Freigeister auf vier Pfoten Altstadtkatzen in Esslingen: „Wenn ich Lilli sehe, ist der Tag gerettet“
Wie riskant leben Samtpfoten in der Esslinger Altstadt? Auf den Spuren einiger Hauptakteure.
Wie riskant leben Samtpfoten in der Esslinger Altstadt? Auf den Spuren einiger Hauptakteure.
Er wollte die Welt erobern. Wie alle wilden Jungs mit 18 Jahren. So alt war Kami Keule, ein grau-weiß-getigerter Rumäne mit Stummelschwänzchen, als er unter die Räder geriet. 18 Katzenjahre – das sind keine zwei Menschenjahre. Die Esslinger Altstadt reichte ihm nicht. Er wollte höher hinaus, über den Altstadtring, Mäuse jagen in den Weinbergen. In einer Nacht war er nicht fix genug, trotz 30er-Zone. Zwei Damen fanden ihn am nördlichen Altstadtring.

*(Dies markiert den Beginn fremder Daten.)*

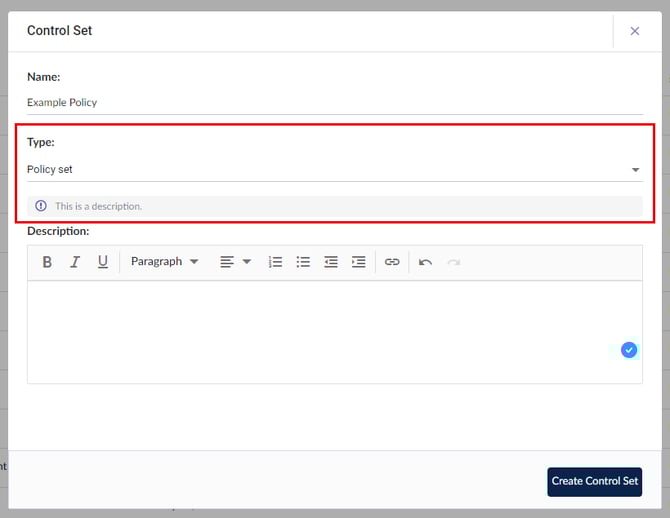The height and width of the screenshot is (518, 670).
Task: Open the Paragraph style dropdown
Action: [x=164, y=262]
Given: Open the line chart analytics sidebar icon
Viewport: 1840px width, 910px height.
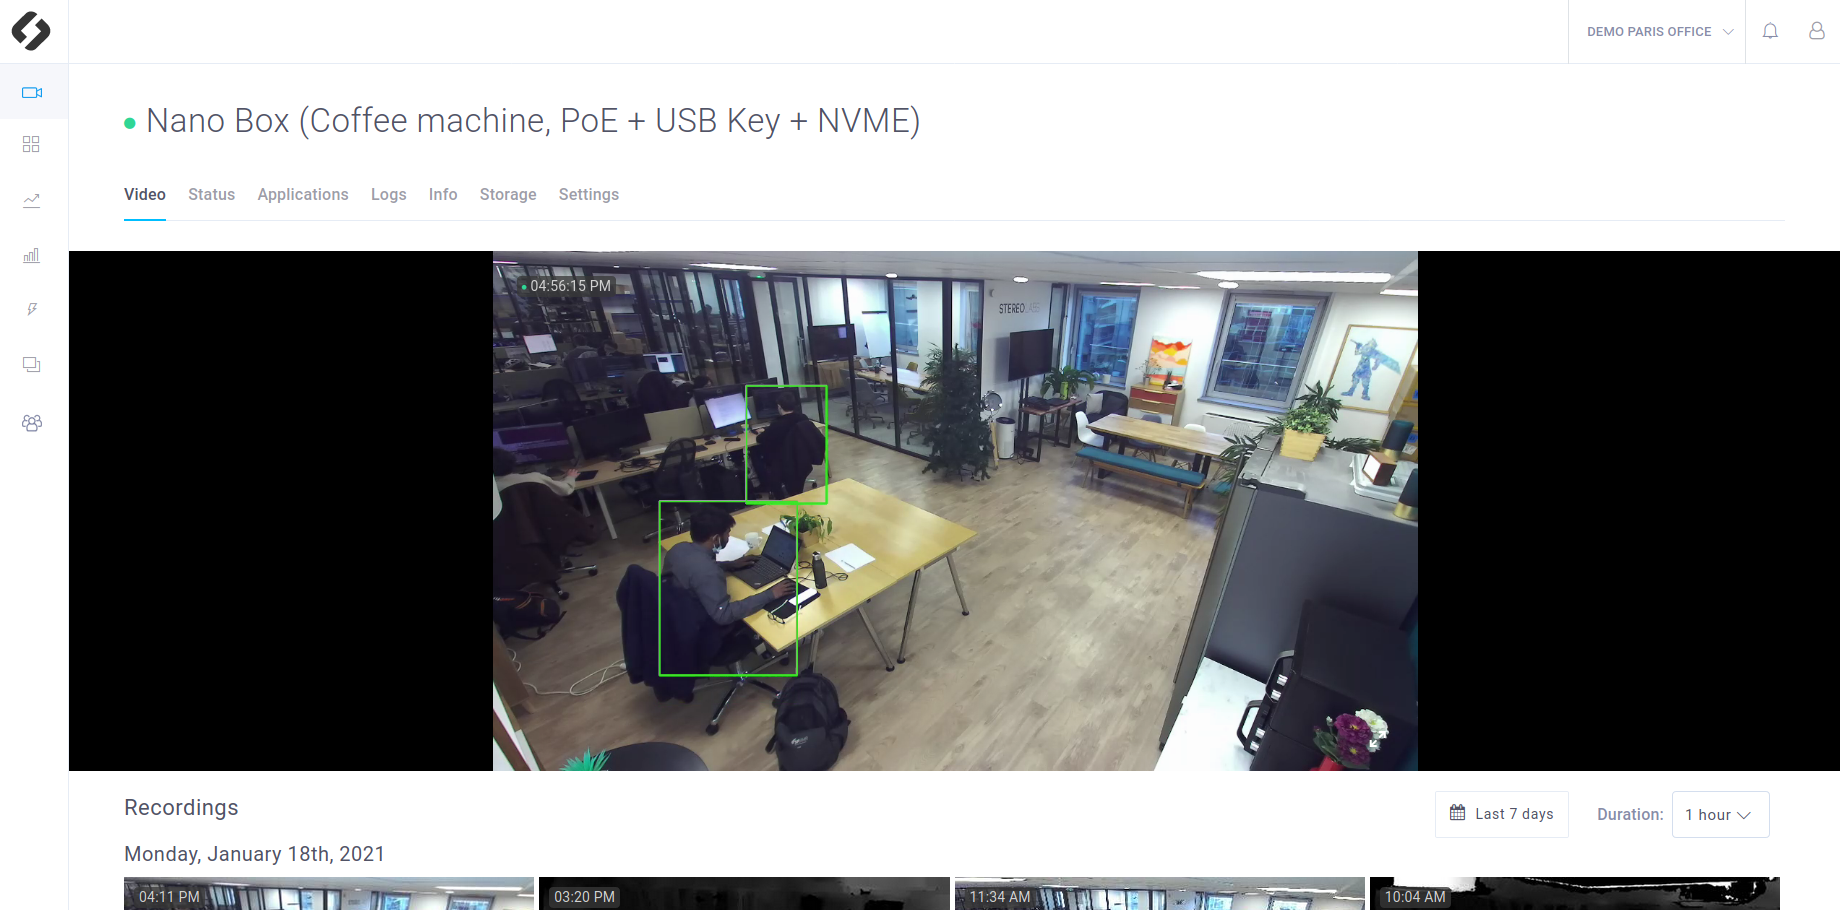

Seither schmerzt die Frage: War es naiv, egoistisch, fahrlässig oder alles zusammen, sich in der Altstadt eine Katze zuzulegen und rauszulassen? Entgegen der Bedenken des Esslinger Tierheims? Und dann auch noch einen Corona-Kater?
Man sieht sie nicht auf den ersten Blick, aber die Esslinger Altstadt ist voller Katzen. Keine Streuner wie an der Esslinger Burg, wo vergangenes Jahr 55 herrenlose Katzen gezählt wurden. Die Altstadtkatzen sind allesamt wohl genährt und nicht an Fortpflanzung interessiert. Dafür hat die Stadt mit einer Kastrationspflicht gesorgt.
Eines der Drehkreuze ist die östliche Altstadt mit ihren vielen Hintergärten. Allein hier verteidigen mindestens ein Dutzend Freigänger ihr Revier, gut vernehmbar in lauen Sommernächten.
Da sind die Geschwister Rudi und Sina aus dem Schieferhaus an der Franziskanerkirche, dritter Stock. Mehrmals täglich schieben sie ihre barocke Erscheinung eine maßangefertigte Katzenleiter rauf und runter. „Ich weiß nicht, wer da alles mit füttert“, seufzt ihr Halter Peter Göbel.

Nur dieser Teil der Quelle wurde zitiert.